In today’s world we are surrounded by various sources of written information, information which we generally assume to have been written by other humans. Whether this is in the form of books, blogs, news articles, forum posts, feedback on a product page or the discussions on social media and in comment sections, the assumption is that the text we’re reading has been written by another person. However, over the years this assumption has become ever more likely to be false, most recently due to large language models (LLMs) such as GPT-2 and GPT-3 that can churn out plausible paragraphs on just about any topic when requested.
This raises the question of whether we are we about to reach a point where we can no longer be reasonably certain that an online comment, a news article, or even entire books and film scripts weren’t churned out by an algorithm, or perhaps even where an online chat with a new sizzling match turns out to be just you getting it on with an unfeeling collection of code that was trained and tweaked for maximum engagement with customers. (Editor’s note: no, we’re not playing that game here.)

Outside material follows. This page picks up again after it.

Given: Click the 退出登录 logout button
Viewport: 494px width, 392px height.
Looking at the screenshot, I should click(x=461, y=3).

As such machine-generated content and interactions begin to play an ever bigger role, it raises both the question of how you can detect such generated content, as well as whether it matters that the content was generated by an algorithm instead of by a human being.
Tedium Versus Malice
In George Orwell’s Nineteen Eighty-Four, Winston Smith describes a department within the Ministry of Truth called the Fiction Department, where machines are constantly churning out freshly generated novels based around certain themes. Meanwhile in the Music Department, new music is being generated by another system called a versificator.
Yet as dystopian as this fictional world is, this machine-generated content is essentially harmless, as Winston remarks later in the book, when he observes a woman in the prole area of the city singing the latest ditty, adding her own emotional intensity to a love song that was spat out by an unfeeling, unthinking machine. This brings us to the most common use of machine-generated content, which many would argue is merely a form of automation.

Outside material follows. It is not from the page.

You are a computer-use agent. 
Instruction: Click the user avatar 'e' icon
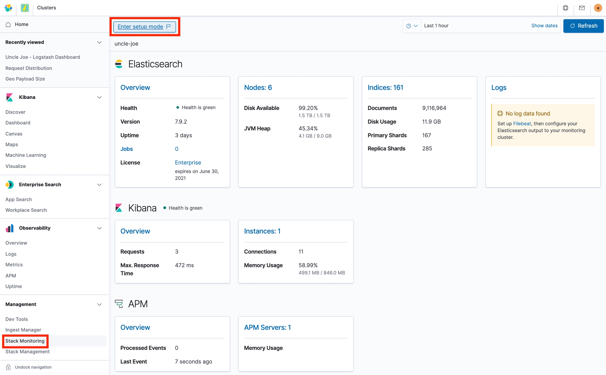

The encompassing term here is ‘automated journalism‘, and has been in use with respected journalistic outlets like Reuters, AP and others for years now. The use cases here are simple and straightforward: these are systems that are configured to take in information on stock performance, on company quarterly reports, on sport match outcomes or those of local elections and churn out an article following a preset pattern. The obvious advantage is that rooms full of journalists tediously copying scores and performance metrics into article templates can be replaced by a computer algorithm.
In these cases, work that involves the journalistic or artistic equivalent of flipping burgers at a fast food joint is replaced by an algorithm that never gets bored or distracted, while the humans can do more intellectually challenging work. Few would argue that there is a problem with this kind of automation, as it basically does exactly what we were promised it would do.

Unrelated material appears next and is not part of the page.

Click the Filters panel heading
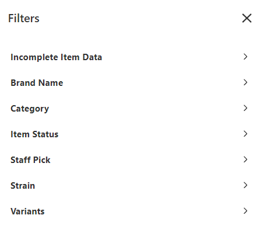(x=24, y=18)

Where things get shady is when it is used for nefarious purposes, such as to draw in search traffic with machine-generated articles that try to sell the reader something. Although this has recently led to considerable outrage in the case of CNET, the fact of the matter is that this is an incredibly profitable approach, so we may see more of it in the future. After all, a large language model can generate a whole stack of articles in the time it takes a human writer to put down a few paragraphs of text.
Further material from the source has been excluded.